“I love the smell of napalm in the morning!” is a famous phrase uttered by Lt. Col. Bill Kilgore played by Robert Duvall in Francis Ford Coppola’s iconic 1979 film about the Vietnam War, “Apocalpyse Now.” Named by the Guinness Book of World Records as the most versatile actor in the world, Duvall’s sterling performance in this war picture, for which he received an Academy Award nomination, created a memorable character that was ranked as one of Premiere Magazine’s 100 Greatest Movie Characters of All Time. But it was in another Coppola picture that this veteran actor and director actually got his career breakthrough when he was cast as mob lawyer Tom Hagen in the 1972 film “The Godfather,” for which he received the first of his 6 Academy Award nominations.
Clearly, some of the finest acting ever put to film by Robert Duvall must have been influenced by his lineage and own personal background. He was born on 5 January 1931 in San Diego, California. His mother, Mildred Virginia Hart, is a descendant of American Civil War General Robert E. Lee. And, as a descendant of Robert E. Lee, Duvall’s lineage can be traced as far back to the first U.S. President, General George Washington, who became his ancestor by adoption. Duvall grew up in a military family living for some time in Annapolis, Maryland near the United States Military Academy, as his father, William Howard Duvall, was a career military officer who later became a U.S. Navy admiral.

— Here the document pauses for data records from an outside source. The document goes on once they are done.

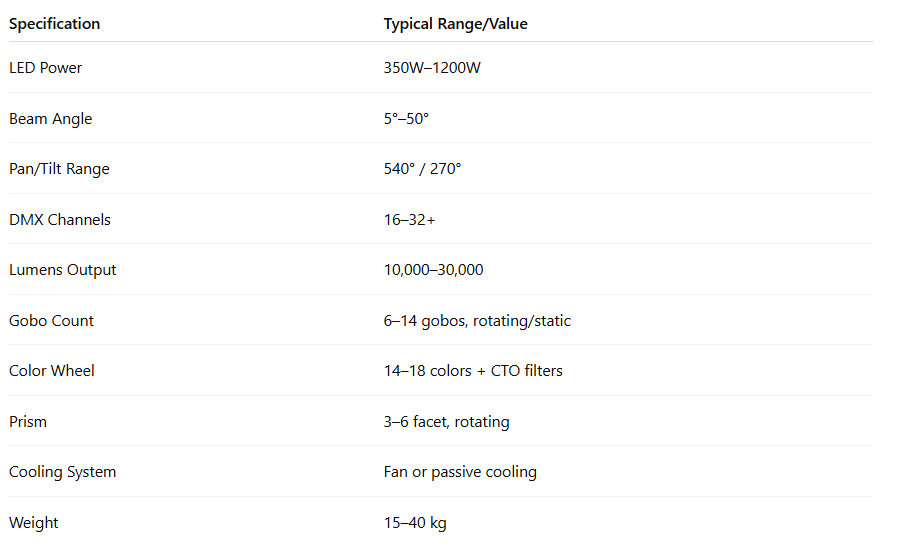This screenshot has height=548, width=902.
Task: Select the Gobo Count row label
Action: [x=51, y=321]
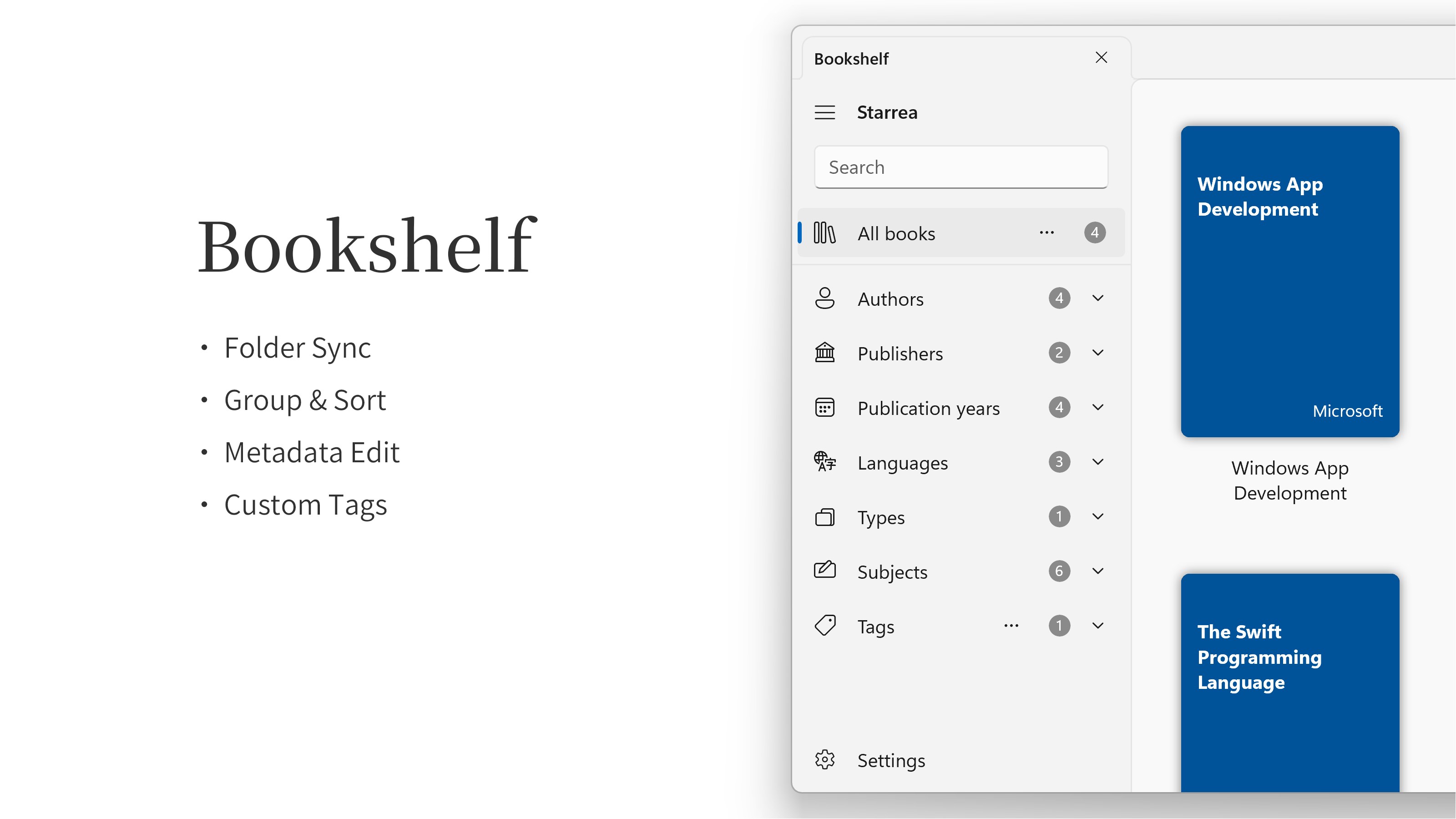Open the All books more options

point(1046,233)
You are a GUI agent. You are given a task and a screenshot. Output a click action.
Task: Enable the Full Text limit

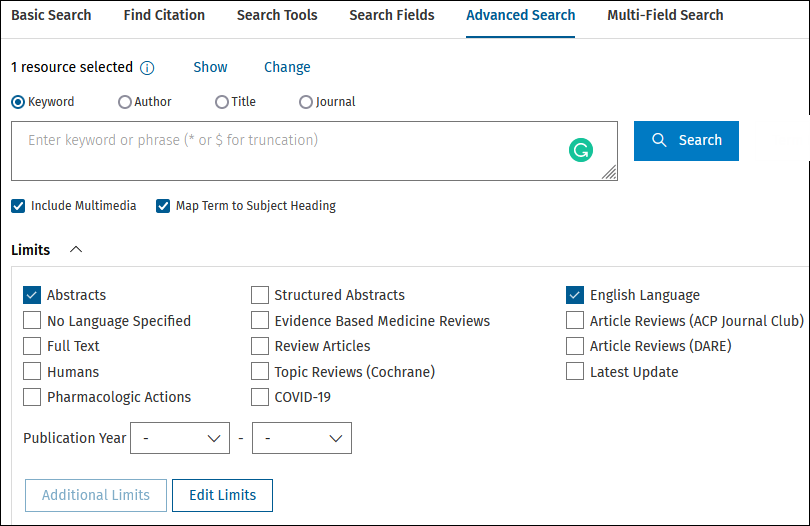tap(32, 346)
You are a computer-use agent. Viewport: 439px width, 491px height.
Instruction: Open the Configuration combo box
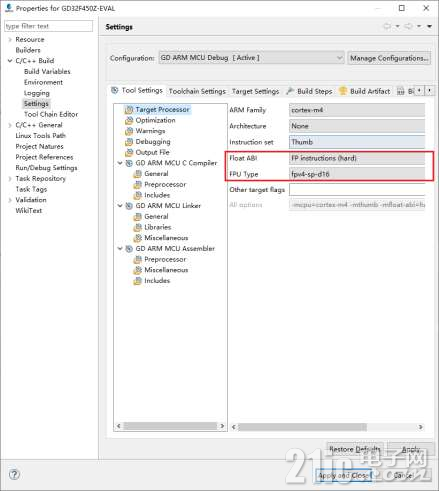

Interestingly, Duvall owns a large estate in Virginia, where some Civil War skirmishes were fought and where he has discovered some shells and war artifacts. His Virginia estate was also the setting of some scenes in the 2003 film “Gods and Generals,” where he played his ancestor, General Robert E. Lee. Robert Duvall himself is a veteran, having served from 1953 to 1954 in the U.S. Army and was subsequently awarded the National Defense Service Medal. By serving in the military, he has earned the privilege, should he so desire, to be buried at Arlington National Cemetery which is located on land seized from his ancestor, General Robert E. Lee.
After his tour of duty with the Army, Robert Duvall studied acting at the Neighborhood Playhouse School of Theater in New York under Sandford Meisner, who later cast him in the play “The Midnight Caller,” by Horton Foote. His casting in this play established a link that became critical in his career because it was Foote who was responsible for earning him the major role of the mentally disabled Boo Radley in the 1962 film “To Kill a Mockingbird.”
Robert Duvall, who was described as having conservative political views, is a staunch supporter of the Republican Party. He was personally invited to attend the inauguration of Republican President George W. Bush in 2001 with whom he subsequently watched the special screening of “Broken Trail” on 11 June 2006 at the White House. In 2008, Duvall appeared on stage at the New Mexico rally of John McCain and Sarah Palin.